◆ What you will do ◆
Your answer must be the exact lines from the one holding "Screen dimensions: 349x246" through the final line of the records below, both included, and nothing more.

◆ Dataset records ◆
· · · ·
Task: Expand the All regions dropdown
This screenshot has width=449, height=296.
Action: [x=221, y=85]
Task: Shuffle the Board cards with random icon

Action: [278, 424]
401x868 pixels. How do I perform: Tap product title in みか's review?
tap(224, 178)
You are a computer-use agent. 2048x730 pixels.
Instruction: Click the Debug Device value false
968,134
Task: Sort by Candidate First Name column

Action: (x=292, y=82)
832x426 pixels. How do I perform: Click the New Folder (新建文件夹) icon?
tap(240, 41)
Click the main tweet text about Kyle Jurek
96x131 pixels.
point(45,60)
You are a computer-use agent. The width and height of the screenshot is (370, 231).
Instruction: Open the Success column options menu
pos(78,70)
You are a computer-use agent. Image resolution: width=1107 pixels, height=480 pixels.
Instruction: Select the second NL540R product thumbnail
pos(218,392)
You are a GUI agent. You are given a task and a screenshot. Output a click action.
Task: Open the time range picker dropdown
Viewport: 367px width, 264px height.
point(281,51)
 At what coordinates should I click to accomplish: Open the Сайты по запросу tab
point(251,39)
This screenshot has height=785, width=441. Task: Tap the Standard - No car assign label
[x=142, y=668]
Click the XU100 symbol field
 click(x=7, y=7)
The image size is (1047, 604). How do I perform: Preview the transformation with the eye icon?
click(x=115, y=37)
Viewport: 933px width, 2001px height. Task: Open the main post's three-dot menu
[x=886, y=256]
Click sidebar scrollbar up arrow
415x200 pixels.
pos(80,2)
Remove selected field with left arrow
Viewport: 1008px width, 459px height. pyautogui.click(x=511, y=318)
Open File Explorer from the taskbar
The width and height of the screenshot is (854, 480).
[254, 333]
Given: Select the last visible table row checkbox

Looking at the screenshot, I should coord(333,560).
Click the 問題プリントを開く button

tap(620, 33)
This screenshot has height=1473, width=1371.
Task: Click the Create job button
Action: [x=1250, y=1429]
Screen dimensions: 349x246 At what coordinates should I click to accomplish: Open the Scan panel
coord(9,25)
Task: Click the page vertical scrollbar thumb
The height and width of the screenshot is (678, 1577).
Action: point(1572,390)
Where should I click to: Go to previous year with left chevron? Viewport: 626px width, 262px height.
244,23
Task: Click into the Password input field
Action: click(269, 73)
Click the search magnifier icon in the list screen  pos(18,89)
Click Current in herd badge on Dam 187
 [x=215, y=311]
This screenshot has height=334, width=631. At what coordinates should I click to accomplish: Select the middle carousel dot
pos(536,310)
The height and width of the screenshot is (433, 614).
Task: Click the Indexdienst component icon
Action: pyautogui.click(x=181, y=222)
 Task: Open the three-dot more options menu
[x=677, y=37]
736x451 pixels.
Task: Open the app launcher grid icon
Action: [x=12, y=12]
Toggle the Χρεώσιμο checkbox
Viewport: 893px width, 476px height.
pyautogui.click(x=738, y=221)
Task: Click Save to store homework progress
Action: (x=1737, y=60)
· · · ·
◆ Problem solution ◆
Screen dimensions: 349x246 At what coordinates should I click to accomplish: Open the Scan panel
coord(9,25)
Task: Click the page vertical scrollbar thumb
The height and width of the screenshot is (678, 1577).
Action: point(1572,390)
Where should I click to: Go to previous year with left chevron? Viewport: 626px width, 262px height.
244,23
Task: Click into the Password input field
Action: click(269, 73)
Click the search magnifier icon in the list screen  pos(18,89)
Click Current in herd badge on Dam 187
 [x=215, y=311]
This screenshot has height=334, width=631. At what coordinates should I click to accomplish: Select the middle carousel dot
pos(536,310)
The height and width of the screenshot is (433, 614).
Task: Click the Indexdienst component icon
Action: pyautogui.click(x=181, y=222)
 Task: Open the three-dot more options menu
[x=677, y=37]
736x451 pixels.
Task: Open the app launcher grid icon
Action: [x=12, y=12]
Toggle the Χρεώσιμο checkbox
Viewport: 893px width, 476px height.
pyautogui.click(x=738, y=221)
Task: Click Save to store homework progress
Action: (x=1737, y=60)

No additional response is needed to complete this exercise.